## GIVEN RECORDS:
◇ ◇ ◇

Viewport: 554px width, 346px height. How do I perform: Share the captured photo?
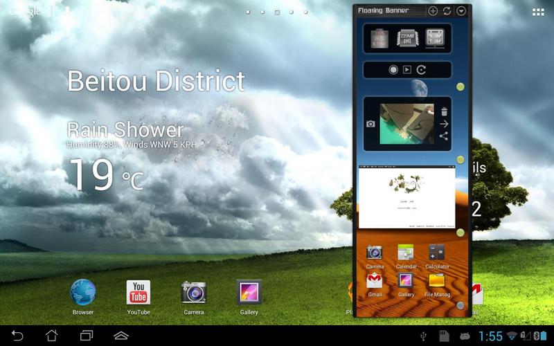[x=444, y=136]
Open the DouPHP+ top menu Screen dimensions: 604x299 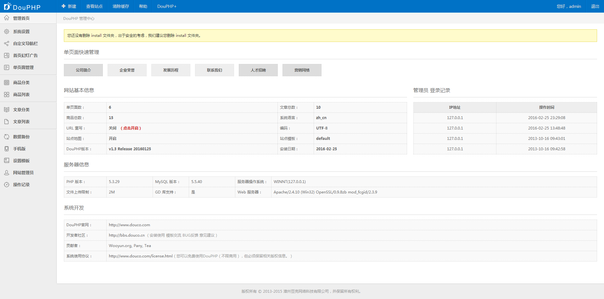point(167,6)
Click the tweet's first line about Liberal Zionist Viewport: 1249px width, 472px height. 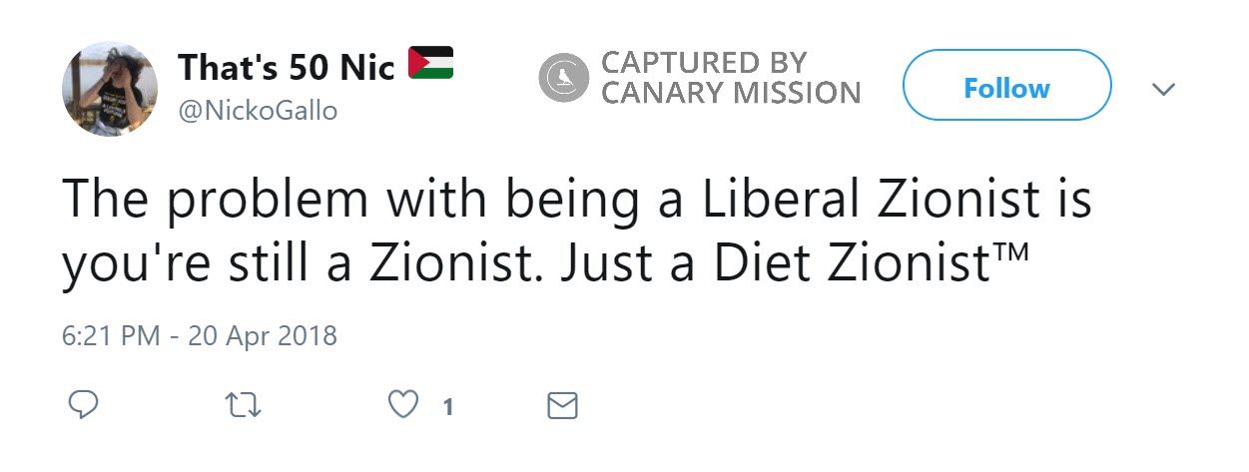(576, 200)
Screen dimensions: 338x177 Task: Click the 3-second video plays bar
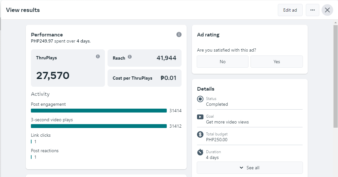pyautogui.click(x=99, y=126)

◇ ◇ ◇

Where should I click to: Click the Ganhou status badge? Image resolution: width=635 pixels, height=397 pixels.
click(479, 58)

◇ ◇ ◇

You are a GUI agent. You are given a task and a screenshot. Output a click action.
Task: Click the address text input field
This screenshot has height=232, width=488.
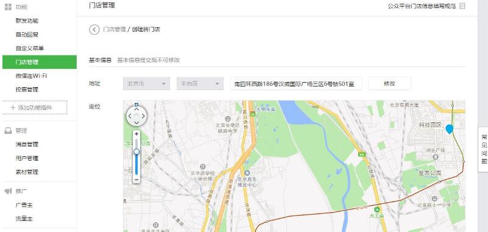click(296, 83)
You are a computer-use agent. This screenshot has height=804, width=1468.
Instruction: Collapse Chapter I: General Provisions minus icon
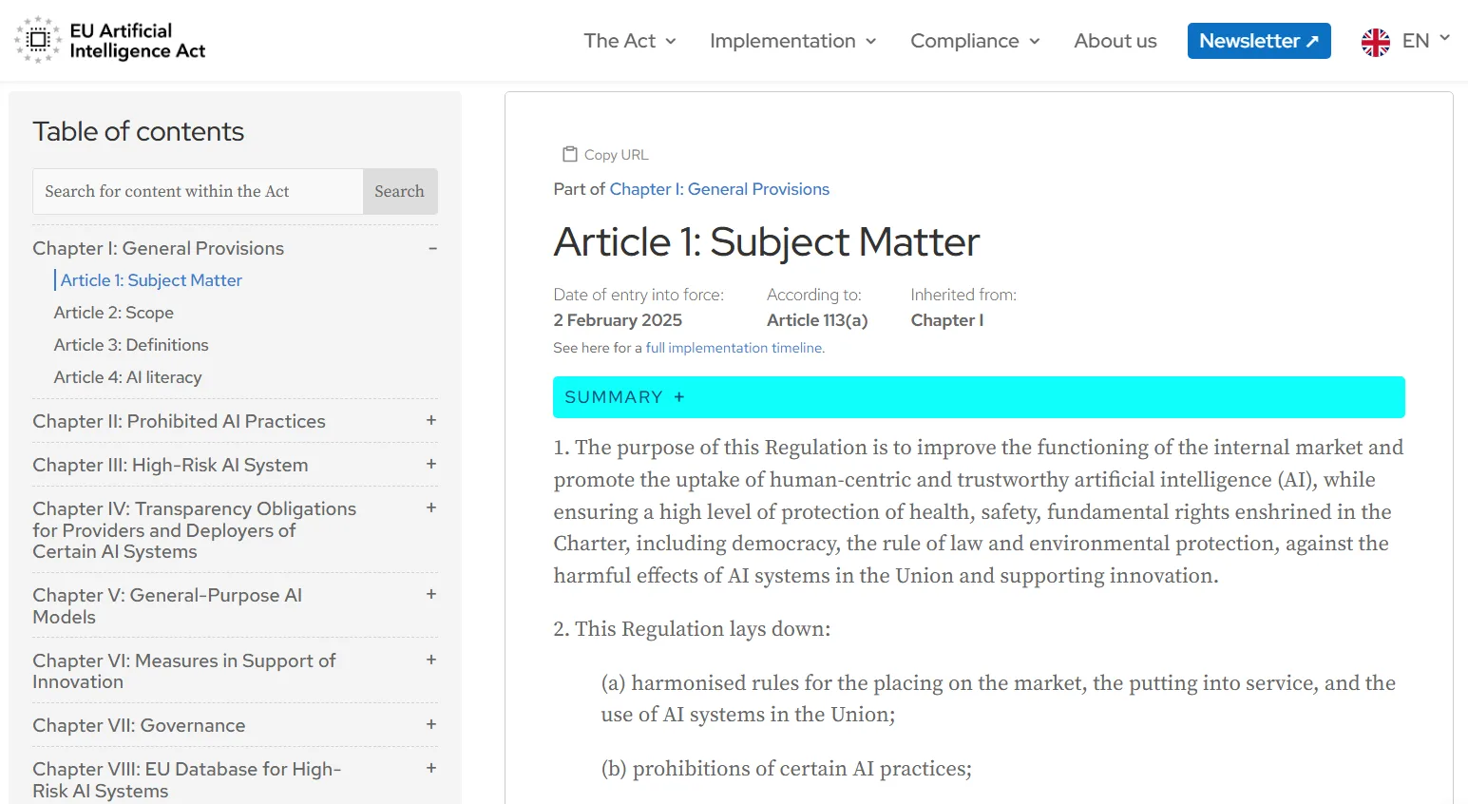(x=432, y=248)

◇ ◇ ◇

## TASK INSTRUCTIONS:
In the items starting at the line containing "You are a computer-use" and ending at the line containing "(x=432, y=248)", substitute "minus button" for "minus icon" and write out only those lines, with everything else unchanged. Leave the pictures out.

## EXERCISE ANSWER:
You are a computer-use agent. This screenshot has height=804, width=1468.
Instruction: Collapse Chapter I: General Provisions minus button
(x=432, y=248)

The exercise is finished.